Church’s donations allows for window
walkway to be added to Sanpete Pantry
By Rhett Wilkinson
A grandmother took on five grandchildren as she and her husband were living on her husband’s social security check. Her son had lost his job.
Talking about her circumstances, “she was crying,” said Marty McCain, the Sanpete Pantry fundraising director.
The check isn’t covering the extra cost of the children, McCain said.
McCain said you hear that most folks are two paychecks away from being out of their home. You wonder if that is real, McCain said.
“It is now,” he said, saying he has needed help from time to time. “We’re seeing the … tip of the iceberg and we’re going to have the Titanic here if we don’t get prepared.”
The Titanic hit the iceberg because “the guy up on the tower didn’t have binoculars,” McCain said.
The pantry just received some much needed help, however. A donation from The Church of Jesus Christ of Latter-day Saints is enabling a walkway and food donation window to be installed at the pantry.
The donation covers the cost of the walkway and window, Sanpete Pantry Executive Director Jeff Jarman said. While it’s not a “hard figure,” the project of putting in the walkway and window will be about $6,000, Jarman said.
“When I put in for the grant, I put in for that amount, $6,000,” Jarman said. “It’s not your typical way to go about a construction project, but we’re not a typical business.”
“I estimated it would be about $6,000 and that’s what we got,” Jarman said. “Sometimes we will get a [discount] because we’re a nonprofit … I’m anticipating that will happen, but I can’t count on it.”
“It sounds like I don’t know because I don’t know,” Jarman said. “We’re going to go one step at a time with it until the money’s gone.”
Though it depends on the speed of the contractors, the walkway and window should be completed at the end of the month, Jarman said.
Jarman said he got the blessing of the Sanpete County Commission for the project.
For “some time,” the pantry has wanted to put in a walkway, Jarman said, explaining that they wanted to have access to one part of the building from another. Calling the pantry building “a two-structure facility,” Jarman said that a wall separated pantry staff from a warehouse, creating some problems in the winter. Now, the walkway will allow folks to walk from one section of the pantry building to the area where food is kept.
Rather than the clients shopping for themselves, they will go up to the window, Jarman said.

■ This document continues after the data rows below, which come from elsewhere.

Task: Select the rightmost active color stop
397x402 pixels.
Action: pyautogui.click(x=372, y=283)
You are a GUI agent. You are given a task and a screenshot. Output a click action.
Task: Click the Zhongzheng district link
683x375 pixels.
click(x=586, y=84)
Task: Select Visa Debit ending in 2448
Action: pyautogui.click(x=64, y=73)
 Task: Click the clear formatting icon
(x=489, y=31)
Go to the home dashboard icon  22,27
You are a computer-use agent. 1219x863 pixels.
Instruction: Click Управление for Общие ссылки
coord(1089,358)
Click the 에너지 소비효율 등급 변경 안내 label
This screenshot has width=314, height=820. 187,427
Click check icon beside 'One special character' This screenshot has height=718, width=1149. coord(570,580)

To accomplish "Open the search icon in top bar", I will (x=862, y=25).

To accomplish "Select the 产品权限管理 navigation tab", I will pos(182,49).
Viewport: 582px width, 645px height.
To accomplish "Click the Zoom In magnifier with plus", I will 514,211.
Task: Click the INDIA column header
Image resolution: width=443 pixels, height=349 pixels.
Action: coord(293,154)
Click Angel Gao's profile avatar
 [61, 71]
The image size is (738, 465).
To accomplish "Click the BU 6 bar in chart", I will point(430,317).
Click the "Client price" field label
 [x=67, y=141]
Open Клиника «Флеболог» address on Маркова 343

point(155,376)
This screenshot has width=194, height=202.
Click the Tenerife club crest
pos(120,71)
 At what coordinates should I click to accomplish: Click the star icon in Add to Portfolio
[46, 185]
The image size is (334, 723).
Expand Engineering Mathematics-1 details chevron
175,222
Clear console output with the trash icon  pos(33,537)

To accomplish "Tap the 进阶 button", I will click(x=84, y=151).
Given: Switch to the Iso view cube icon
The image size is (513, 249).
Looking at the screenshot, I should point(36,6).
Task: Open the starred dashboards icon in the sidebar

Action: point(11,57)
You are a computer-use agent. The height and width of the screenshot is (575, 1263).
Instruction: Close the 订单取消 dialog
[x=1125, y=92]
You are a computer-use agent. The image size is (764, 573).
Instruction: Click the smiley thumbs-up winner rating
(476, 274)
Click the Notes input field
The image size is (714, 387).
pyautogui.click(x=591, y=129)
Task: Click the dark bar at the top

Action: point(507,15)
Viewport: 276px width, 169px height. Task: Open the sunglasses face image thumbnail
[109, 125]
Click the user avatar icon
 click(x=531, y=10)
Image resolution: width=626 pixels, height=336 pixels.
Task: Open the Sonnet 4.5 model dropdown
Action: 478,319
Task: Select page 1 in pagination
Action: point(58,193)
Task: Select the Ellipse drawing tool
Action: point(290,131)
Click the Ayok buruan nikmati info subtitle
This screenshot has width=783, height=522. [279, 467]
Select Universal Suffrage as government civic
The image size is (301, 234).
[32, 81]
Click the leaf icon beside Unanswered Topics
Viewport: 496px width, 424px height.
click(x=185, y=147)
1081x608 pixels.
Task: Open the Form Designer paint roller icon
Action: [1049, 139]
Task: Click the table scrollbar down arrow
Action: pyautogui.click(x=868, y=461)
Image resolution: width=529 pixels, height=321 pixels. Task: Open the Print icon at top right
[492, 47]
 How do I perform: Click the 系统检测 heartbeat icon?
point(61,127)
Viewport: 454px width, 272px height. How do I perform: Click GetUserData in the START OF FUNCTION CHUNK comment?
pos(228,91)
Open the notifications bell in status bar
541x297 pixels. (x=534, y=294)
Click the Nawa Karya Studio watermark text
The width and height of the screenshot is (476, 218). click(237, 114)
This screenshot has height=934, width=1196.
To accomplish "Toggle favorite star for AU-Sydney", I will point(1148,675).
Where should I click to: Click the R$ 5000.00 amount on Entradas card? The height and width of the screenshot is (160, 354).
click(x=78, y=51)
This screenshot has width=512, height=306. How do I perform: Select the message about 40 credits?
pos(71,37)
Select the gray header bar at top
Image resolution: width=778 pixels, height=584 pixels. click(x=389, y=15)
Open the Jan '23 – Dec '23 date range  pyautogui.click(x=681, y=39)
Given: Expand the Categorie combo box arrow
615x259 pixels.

The window will be located near the front of the pantry.
And the church’s donation provided funds “that were necessary to open up the entryway between the facilities … and not expose our employees to COVID,” said Ken Krogue, chairman of the pantry board.
Jarman said the pantry would like to again be recognized as the county food bank, “not a food closet,” Jarman said.
“We’ve only had limited resources,” Jarman said. “It’s been difficult for us to manage what we need to do county-wide.
“Obviously, funding is a big issue,” Jarman said.
The pantry restructured after being run solely by volunteers. Now, it’s operating with employees, but that resulted in a cost increase. And that has created another problem, Jarman said.
“This is a partnership with Sanpete County,” Jarman said. “They own the building; release the building.”
Last year, the county commission did not fund the pantry. At least one member of the commission has reportedly said that folks in need should reach out to the church, though not everyone in the county is LDS. The pantry faced an end-of-year closure. Folks came to the pantry’s aid, including David and Lurlynn Potter, in becoming co-directors at the time, and it stayed afloat. David wrote software specifically for food banks. After the Potters took over, they finalized many new grants—including a Larry H. Miller grant. The 501(c)(3) fundraising arm of the pantry, Drive4Food, was also being revived. Drive4Food once accounted for raising nearly a quarter of the pantry’s whole yearly operating budget, but the departure of vital volunteers left it dead. Efforts from the Potters and Elizabeth Fackrell, a new pantry volunteer at the time, have helped bring it back and the fundraising events that accompanied it.
In 2018, the county commission reportedly appropriated $24,000 for the food bank. Then the food bank chairman at the time reportedly appeared before the commission. He reportedly said that the county should fund the pantry more.
About the pantry
The pantry has an experimental mobile food drop where clients can get food on the same day they register.
“So far, it’s working pretty good,” Krogue said.
The pantry has been moving “a lot of things” online and its Facebook presence has been expanding. Snow College has been working with the pantry to expand its website, Krogue said.
The first time a person comes to the pantry and needs food, they will get it before the pantry worries about qualifying them, Jarman said.
The pantry helps many folks. That includes those who must pay for a transmission yet need their car to get to work, McCain said. It includes “folks who have had a rough month,” Krogue said.
The pantry serves 40 percent of the county, Krogue said. “We’re the second-poorest county in the state, so we need to band together.”